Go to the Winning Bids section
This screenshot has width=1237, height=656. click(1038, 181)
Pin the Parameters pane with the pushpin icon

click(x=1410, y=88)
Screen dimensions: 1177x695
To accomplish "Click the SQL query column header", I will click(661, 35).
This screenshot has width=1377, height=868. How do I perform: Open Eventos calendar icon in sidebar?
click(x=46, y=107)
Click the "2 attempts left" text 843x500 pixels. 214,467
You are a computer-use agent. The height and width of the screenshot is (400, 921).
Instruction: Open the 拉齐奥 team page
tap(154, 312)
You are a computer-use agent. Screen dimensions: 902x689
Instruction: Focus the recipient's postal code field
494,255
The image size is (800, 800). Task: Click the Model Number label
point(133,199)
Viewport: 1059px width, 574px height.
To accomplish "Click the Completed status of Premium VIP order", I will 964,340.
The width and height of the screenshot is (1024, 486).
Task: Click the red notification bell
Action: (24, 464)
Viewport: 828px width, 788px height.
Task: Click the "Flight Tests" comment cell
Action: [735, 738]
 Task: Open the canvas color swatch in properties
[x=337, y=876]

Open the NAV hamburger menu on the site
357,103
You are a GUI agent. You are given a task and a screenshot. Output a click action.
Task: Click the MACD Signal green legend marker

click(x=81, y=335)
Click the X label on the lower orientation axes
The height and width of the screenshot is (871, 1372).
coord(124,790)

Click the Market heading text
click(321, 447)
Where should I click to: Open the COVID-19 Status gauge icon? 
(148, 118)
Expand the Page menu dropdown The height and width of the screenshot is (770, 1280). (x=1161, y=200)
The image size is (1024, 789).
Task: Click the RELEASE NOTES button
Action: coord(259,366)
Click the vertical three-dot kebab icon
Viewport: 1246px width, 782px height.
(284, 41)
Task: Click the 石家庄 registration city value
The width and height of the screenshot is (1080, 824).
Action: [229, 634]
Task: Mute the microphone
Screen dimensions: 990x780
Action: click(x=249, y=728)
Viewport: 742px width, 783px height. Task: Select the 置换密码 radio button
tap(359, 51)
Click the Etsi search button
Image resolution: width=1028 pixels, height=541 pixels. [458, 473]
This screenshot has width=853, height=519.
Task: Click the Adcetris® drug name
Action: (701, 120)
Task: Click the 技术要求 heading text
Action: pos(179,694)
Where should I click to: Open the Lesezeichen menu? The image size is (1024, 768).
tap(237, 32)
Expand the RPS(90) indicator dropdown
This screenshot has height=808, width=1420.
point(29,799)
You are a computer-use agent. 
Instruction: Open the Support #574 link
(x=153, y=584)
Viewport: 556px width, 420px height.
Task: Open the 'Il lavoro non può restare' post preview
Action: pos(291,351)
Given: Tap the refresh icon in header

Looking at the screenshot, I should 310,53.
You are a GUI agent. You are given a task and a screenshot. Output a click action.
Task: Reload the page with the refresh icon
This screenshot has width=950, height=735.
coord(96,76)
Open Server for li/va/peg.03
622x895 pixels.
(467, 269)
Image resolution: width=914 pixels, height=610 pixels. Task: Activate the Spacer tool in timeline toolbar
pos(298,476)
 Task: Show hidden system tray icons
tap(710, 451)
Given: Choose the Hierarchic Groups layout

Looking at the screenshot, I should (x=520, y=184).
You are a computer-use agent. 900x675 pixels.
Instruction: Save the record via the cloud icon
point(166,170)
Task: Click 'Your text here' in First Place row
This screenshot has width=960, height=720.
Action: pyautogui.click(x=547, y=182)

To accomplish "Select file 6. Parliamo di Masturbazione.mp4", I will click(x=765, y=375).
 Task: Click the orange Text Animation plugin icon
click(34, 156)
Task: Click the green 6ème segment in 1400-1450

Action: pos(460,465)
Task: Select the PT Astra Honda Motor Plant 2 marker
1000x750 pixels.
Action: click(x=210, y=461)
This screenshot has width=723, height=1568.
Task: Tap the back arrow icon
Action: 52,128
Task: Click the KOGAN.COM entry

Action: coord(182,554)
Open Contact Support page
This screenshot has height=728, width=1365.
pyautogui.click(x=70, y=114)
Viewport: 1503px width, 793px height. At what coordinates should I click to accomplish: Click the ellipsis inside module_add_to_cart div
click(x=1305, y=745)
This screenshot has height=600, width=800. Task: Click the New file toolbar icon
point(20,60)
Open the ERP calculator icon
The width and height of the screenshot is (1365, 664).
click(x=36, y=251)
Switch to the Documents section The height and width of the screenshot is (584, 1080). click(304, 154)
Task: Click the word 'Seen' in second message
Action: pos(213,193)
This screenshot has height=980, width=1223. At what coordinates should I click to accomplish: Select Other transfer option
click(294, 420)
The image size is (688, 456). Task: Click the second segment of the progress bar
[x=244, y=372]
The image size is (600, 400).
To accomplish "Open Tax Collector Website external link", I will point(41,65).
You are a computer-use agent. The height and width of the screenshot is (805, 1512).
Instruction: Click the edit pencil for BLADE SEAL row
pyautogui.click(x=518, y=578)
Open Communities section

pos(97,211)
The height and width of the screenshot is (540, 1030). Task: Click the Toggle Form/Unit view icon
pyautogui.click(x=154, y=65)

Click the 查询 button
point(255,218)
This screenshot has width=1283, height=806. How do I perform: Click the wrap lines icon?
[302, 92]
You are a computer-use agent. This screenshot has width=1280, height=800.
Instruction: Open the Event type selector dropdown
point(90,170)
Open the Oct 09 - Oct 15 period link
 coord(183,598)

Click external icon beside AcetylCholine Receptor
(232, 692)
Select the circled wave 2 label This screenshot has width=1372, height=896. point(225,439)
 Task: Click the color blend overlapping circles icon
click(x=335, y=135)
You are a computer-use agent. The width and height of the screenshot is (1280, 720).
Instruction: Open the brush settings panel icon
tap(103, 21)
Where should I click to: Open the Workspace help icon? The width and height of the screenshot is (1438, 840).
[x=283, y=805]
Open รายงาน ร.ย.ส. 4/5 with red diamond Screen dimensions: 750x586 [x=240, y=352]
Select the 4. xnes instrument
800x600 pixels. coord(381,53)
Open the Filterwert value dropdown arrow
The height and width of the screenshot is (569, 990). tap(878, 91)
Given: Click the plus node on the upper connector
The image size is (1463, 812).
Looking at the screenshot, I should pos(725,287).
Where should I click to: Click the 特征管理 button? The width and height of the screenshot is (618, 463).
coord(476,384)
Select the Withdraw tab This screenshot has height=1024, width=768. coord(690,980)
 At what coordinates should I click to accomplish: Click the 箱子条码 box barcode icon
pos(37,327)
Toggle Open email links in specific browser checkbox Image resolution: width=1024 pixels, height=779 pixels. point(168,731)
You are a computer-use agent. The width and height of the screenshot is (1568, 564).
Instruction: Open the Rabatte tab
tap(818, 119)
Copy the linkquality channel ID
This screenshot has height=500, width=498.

● **What you will do**:
Track down all lines above with the string "computer" and copy them.

● **Exercise response**:
You are a computer-use agent. The height and width of the screenshot is (400, 921).
You are a computer-use agent. Screen dimensions: 902x689
You are a computer-use agent. 
You are a computer-use agent. 900x675 pixels.
You are a computer-use agent. The height and width of the screenshot is (805, 1512).
You are a computer-use agent. This screenshot has width=1280, height=800.
You are a computer-use agent. The width and height of the screenshot is (1280, 720).
You are a computer-use agent. The width and height of the screenshot is (1568, 564).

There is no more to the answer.